Texte proposé >>
Certains, critiques vis-à-vis du régime, se voient systématiquement refuser
l’entrée sur le territoire. Jean-Pierre Tuquoi du quotidien français Le Monde,
José Garçon du quotidien français Libération et Jean Baptiste Rivoire de
l’agence de presse française Capa, par exemple, n’obtiennent pas de visas
depuis plusieurs années, pour avoir rédigé des articles ou réalisé des
reportages ayant déplu au pouvoir. En janvier 2000, une équipe de la chaîne
de télévision France 2 avait réalisé une interview de Mohamed Benaïcha, l’un
des émirs de l’Armée islamique du salut (AIS). Depuis cette date, les
journalistes de cette chaîne n’ont pu obtenir de visas. Les journalistes
étrangers autorisés à se rendre en Algérie sont obligés d’accepter une
escorte policière durant tout leur séjour. Celle-ci, de l’avis des
journalistes, au-delà du fait qu’elle représente une véritable contrainte,
vise davantage à les surveiller qu’à les protéger.
Les correspondants permanents sont, quant à eux, surveillés de très près.
L’ancien correspondant permanent de l’hebdomadaire français Jeune Afrique,
Mohamed Sifaoui, a subi un véritable harcèlement et reçu des menaces de la
part des militaires pour avoir tenté d’enquêter sur certains assassinats et
sur la question des « disparus ». Craignant pour sa vie, il a dû s’exiler, fin
1999. Le 28 mars 2000, Walid Zeroug, photographe pigiste à l’agence française
IMA Presse est arrêté à son domicile par six hommes appartenant à la DRS
(ex-sécurité militaire). Il sera détenu arbitrairement dans une caserne
située à Ben Aknoun, avant d’être libéré le 2 avril 2000.
Une bonne nouvelle néanmoins pour les organisations de défense des droits de
l’homme et de la liberté d’expression : le gouvernement algérien a adressé,
le 28 mars 2000, une invitation à quatre organisations non gouvernementales
dont Reporters sans frontières (RSF), pour effectuer une mission
d’observation en Algérie.

Série d'exercices >>
A. Recopiez le passage du texte sur les journalistes en Algérie depuis « Une bonne nouvelle » jusqu'à « d’observation en Algérie. » inclus.
B. Selon le texte sur les journalistes en Algérie, à quelle date Walid Zeroug a-t-il été libéré ?
C. D'après le texte sur les journalistes en Algérie, pourquoi Mohamed Sifaoui a-t-il dû s'exiler fin 1999 ?

Extraits du matériel >>
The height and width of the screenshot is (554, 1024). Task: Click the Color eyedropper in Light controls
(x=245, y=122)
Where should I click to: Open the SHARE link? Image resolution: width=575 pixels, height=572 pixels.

==

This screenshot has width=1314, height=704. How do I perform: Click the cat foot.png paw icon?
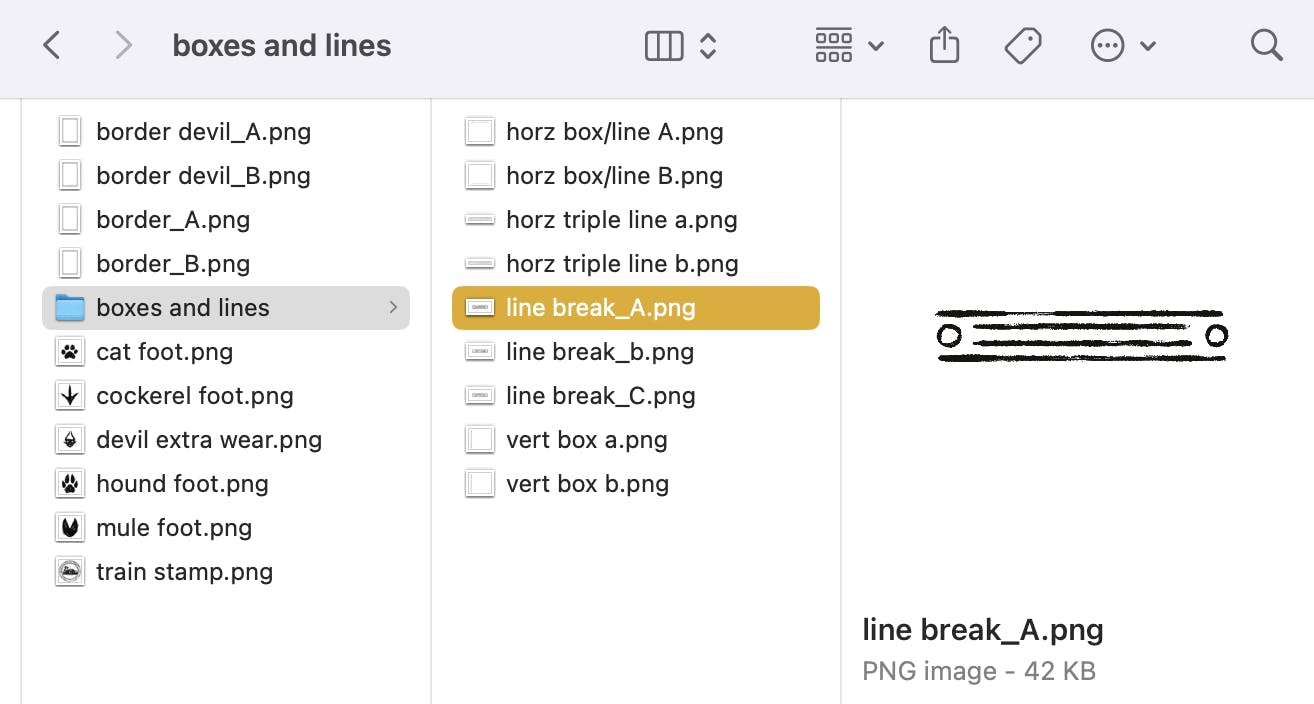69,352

--

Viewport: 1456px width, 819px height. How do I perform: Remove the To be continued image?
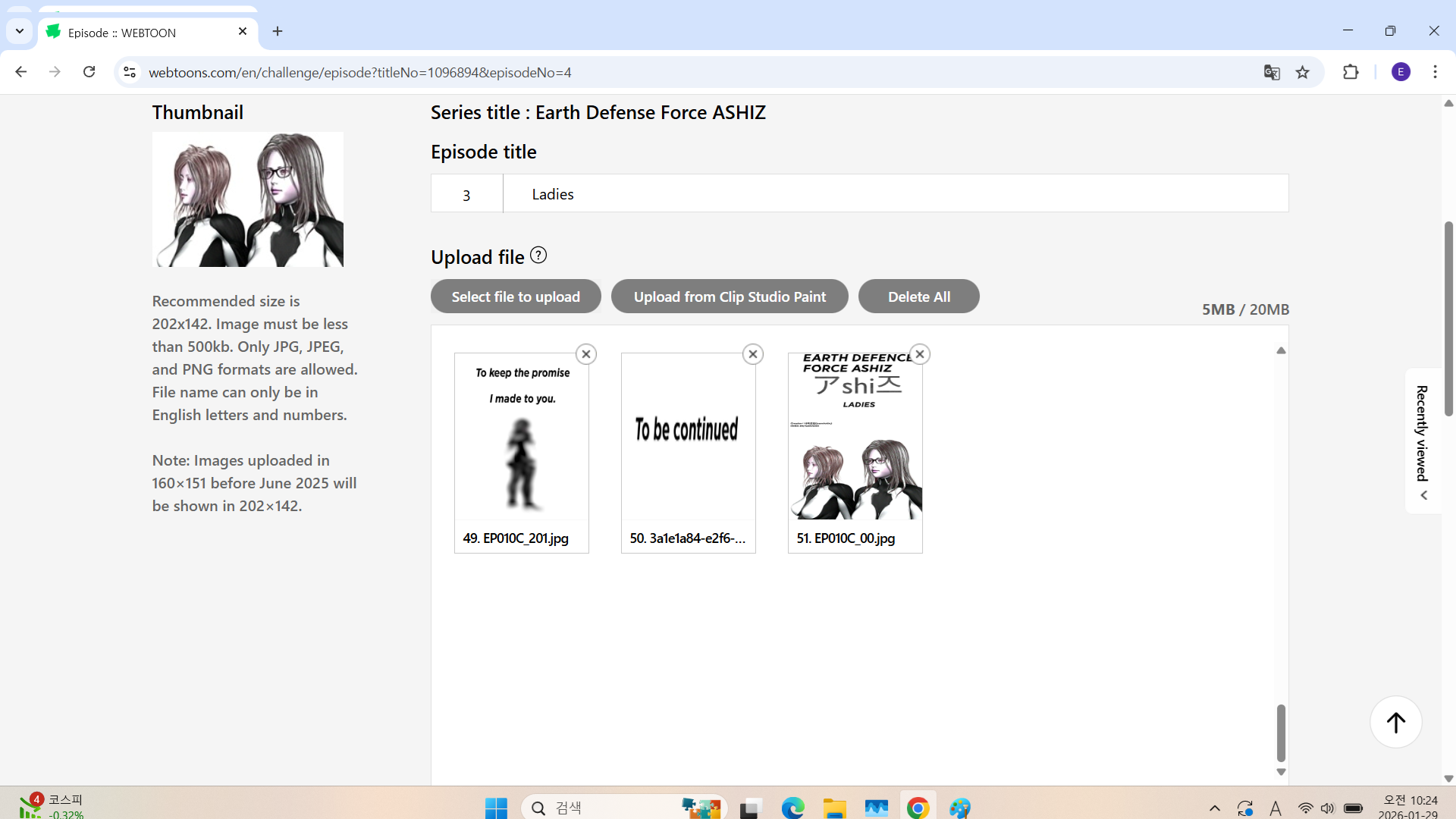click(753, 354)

Corrigé de l'exercice >>
A.
Une bonne nouvelle néanmoins pour les organisations de défense des droits de
l’homme et de la liberté d’expression : le gouvernement algérien a adressé,
le 28 mars 2000, une invitation à quatre organisations non gouvernementales
dont Reporters sans frontières (RSF), pour effectuer une mission
d’observation en Algérie.

B. Il a été libéré le 2 avril 2000.

C. Il a dû s'exiler parce qu'il craignait pour sa vie. Il avait subi un véritable harcèlement et reçu des menaces de la part des militaires. Ces menaces faisaient suite à ses tentatives d'enquête sur certains assassinats et sur la question des « disparus ».